Leave him to it. Don’t make a fuss. Put a sleeping bag down. Kids do weird stuff.

Lovetoplan2 · 16/05/2025 17:44

Just make him a bed on your floor until he feels he wants to go back to his room. You could use an inflatable mattress. I would actually make him feel welcome rather than getting angry. He obviously needs to be near you to sleep. Anxiety episodes are common with children as they grow up but they pass if you keep calm.

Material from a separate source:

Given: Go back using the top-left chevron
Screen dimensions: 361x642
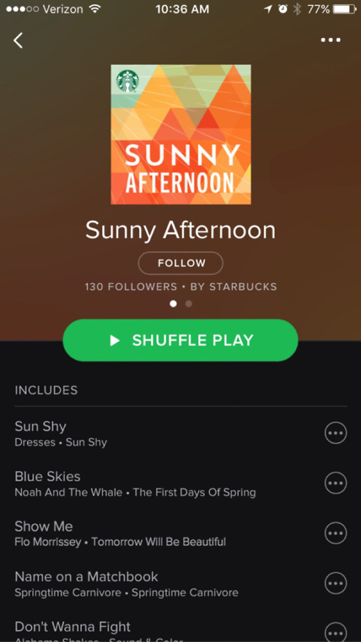Looking at the screenshot, I should click(x=18, y=40).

Lollylucyclark101 · 16/05/2025 17:46

Jones3A · 14/05/2025 23:42

Fucking broken with exhaustion and struggling not to just get really mad even though we know that's not going to work.
DS is prone to phases of anxiety around security/clinginess.
Currently 4 weeks into overnight wake ups where he marches into our room with his pillow and sleeps on the floor.
Any gentle / patient attempt to get him to try to resettle in his own bed rapidly spirals, he gets hysterical and we end up getting angry.
He won't even begin to try. Not to read, not to listen to quiet music, not to have us resettle him, nothing. He goes wild.
How the hell are we going to break this pattern?
We are both under a lot of work stress and the nightly drama is making it so much worse.
Any advice gladly received. I know we're making a shit job of this. In the wee hours I'm not in the best head space to handle it.

god this is my worst nightmare.

you're 12, not 4.

personally, I’d ignore him and make it clear that after 12 midnight he either stays in his own room or goes downstairs.

id also be taking him to the doctor; as at 12 he should be too old for this kind of babyish thing, so why is he so anxious?!